§ **任务要求**
A - 根据二叉树层平均值题解，回答下列问题：
(i) 示例 1 中，第 1 层节点的平均值是多少？
(ii) 题目的 Note 部分说明节点值处于什么范围？
(iii) “分析”部分给出的解题方法是什么？
B - 依据二叉树层平均值题解中的解释，说明示例 1 的输出为什么是 [3, 14.5, 11]。
C - 列出二叉树层平均值题解的代码和测试部分中，用 func 定义的全部函数名。

题目
Given a non-empty binary tree, return the average value of the nodes on each level in the form of an array.
Example 1:
Input:
3
/ \
9 20
/ \
15 7
Output: [3, 14.5, 11]
Explanation:
The average value of nodes on level 0 is 3, on level 1 is 14.5, and on level 2 is 11. Hence return [3, 14.5, 11].
Note:
The range of node’s value is in the range of 32-bit signed integer.
分析
二叉树层序遍历
代码
averageOfLevels.go
/**
* Definition for a binary tree node.
* type TreeNode struct {
* Val int
* Left *TreeNode
* Right *TreeNode
* }
*/
func averageOfLevel(nodeSlice []*TreeNode) (nextNodeSlice []*TreeNode, avg float64) {
var sum float64
num := len(nodeSlice)
for _, node := range nodeSlice {
sum += float64(node.Val)
if nil != node.Left {
nextNodeSlice = append(nextNodeSlice, node.Left)
}
if nil != node.Right {
nextNodeSlice = append(nextNodeSlice, node.Right)
}
}
avg = sum / float64(num)
return nextNodeSlice, avg
}
func averageOfLevels(root *TreeNode) []float64 {
var ret []float64
var avg float64
nextNodeSlice := []*TreeNode{root}
for ; len(nextNodeSlice) > 0; {
nextNodeSlice, avg = averageOfLevel(nextNodeSlice)
ret = append(ret, avg)
}
return ret
}
测试
averageOfLevels_test.go
package _637_Average_Levels_Binary_Tree
import "testing"
func InitNode(val int, left *TreeNode, right *TreeNode) (ret *TreeNode){
ret = new(TreeNode)
ret.Val = val
ret.Left = left
ret.Right = right
return ret
}
func SliceEqual(s1, s2 []float64) bool {
len1 := len(s1)
len2 := len(s2)
if len1 != len2 {
return false
}
for i := 0; i < len1; i++ {
if s1[i] != s2[i] {
return false
}
}
return true
}
func TestAverageOfLevels(t *testing.T) {
l3_1 := InitNode(15, nil, nil)
l3_2 := InitNode(7, nil, nil)
l2_1 := InitNode(9, nil, nil)
l2_2 := InitNode(20, l3_1, l3_2)
l1 := InitNode(3, l2_1, l2_2)
ret := AverageOfLevels(l1)
want := []float64{3, 14.5, 11}
ok := SliceEqual(ret, want)
if ok {
t.Logf("pass")
} else {
t.Errorf("fail, want %+v, get %+v", want, ret)
}
}

§ **数据集内容**

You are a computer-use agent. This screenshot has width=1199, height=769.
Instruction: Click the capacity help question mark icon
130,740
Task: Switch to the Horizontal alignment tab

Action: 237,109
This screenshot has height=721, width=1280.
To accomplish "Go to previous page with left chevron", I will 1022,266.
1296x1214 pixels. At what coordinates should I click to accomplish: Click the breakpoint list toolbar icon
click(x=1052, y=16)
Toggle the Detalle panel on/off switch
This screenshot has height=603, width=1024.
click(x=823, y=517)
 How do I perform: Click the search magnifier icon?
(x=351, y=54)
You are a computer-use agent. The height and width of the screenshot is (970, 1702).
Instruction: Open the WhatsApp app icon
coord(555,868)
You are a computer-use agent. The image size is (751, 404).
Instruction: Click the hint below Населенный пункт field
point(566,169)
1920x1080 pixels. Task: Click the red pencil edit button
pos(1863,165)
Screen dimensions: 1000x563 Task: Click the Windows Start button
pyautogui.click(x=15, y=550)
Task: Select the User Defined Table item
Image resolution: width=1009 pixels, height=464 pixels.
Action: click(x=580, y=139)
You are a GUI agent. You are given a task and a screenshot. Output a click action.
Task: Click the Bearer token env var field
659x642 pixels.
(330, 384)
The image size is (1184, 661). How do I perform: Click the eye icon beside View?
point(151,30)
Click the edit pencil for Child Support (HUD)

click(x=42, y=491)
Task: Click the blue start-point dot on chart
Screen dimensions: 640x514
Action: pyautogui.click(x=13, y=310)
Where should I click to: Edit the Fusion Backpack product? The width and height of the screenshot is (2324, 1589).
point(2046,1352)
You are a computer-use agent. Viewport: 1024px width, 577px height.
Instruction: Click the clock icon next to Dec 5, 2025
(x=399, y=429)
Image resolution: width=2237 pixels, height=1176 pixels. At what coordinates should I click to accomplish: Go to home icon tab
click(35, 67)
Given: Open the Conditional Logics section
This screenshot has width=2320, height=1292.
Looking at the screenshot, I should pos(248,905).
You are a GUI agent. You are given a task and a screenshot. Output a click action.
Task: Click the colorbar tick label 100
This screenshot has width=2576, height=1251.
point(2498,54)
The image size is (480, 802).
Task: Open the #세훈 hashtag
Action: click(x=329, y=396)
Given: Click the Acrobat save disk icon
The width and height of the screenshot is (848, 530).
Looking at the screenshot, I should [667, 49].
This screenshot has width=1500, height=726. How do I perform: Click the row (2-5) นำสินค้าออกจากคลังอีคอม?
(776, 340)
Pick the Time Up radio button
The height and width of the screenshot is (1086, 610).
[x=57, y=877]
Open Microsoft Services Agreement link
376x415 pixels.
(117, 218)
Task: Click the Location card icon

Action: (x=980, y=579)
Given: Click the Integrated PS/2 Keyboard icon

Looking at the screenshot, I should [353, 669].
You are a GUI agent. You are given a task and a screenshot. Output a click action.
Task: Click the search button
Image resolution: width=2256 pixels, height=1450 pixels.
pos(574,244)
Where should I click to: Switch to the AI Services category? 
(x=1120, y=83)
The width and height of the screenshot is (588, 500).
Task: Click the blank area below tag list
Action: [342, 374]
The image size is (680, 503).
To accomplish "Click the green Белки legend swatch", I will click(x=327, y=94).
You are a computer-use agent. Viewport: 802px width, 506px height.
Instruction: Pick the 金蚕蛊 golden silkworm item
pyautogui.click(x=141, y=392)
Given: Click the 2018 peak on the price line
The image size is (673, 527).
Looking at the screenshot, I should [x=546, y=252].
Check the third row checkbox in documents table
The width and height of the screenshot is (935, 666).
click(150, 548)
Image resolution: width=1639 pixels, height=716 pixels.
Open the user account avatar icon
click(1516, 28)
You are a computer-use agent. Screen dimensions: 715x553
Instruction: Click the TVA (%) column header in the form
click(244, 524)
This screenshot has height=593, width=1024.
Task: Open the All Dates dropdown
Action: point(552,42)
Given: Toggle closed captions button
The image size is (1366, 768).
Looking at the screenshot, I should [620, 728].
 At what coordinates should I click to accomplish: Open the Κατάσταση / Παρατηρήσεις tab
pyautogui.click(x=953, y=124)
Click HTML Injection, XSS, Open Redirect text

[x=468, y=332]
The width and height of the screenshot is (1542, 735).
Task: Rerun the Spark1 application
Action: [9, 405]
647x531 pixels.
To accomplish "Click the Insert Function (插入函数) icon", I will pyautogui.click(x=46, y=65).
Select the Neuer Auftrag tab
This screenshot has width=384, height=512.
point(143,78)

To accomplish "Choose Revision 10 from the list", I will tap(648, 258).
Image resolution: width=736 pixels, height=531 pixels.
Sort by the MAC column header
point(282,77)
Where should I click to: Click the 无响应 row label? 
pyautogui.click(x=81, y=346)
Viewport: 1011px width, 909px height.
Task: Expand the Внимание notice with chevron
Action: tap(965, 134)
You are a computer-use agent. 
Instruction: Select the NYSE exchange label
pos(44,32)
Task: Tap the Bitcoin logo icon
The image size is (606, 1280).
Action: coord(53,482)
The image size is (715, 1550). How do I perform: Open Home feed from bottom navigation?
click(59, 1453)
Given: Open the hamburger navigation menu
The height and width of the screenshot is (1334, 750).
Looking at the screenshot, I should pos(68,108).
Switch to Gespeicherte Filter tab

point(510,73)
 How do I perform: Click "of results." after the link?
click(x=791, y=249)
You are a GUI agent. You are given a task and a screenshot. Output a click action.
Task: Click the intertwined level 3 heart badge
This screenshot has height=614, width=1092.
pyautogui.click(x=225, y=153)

§ **完整答案**
A -
(i) 14.5
(ii) 32 位有符号整数的范围。
(iii) 二叉树层序遍历。

B - 示例 1 中，第 0 层节点的平均值是 3，第 1 层是 14.5，第 2 层是 11。因此按层依次返回 [3, 14.5, 11]。

C - averageOfLevel、averageOfLevels、InitNode、SliceEqual、TestAverageOfLevels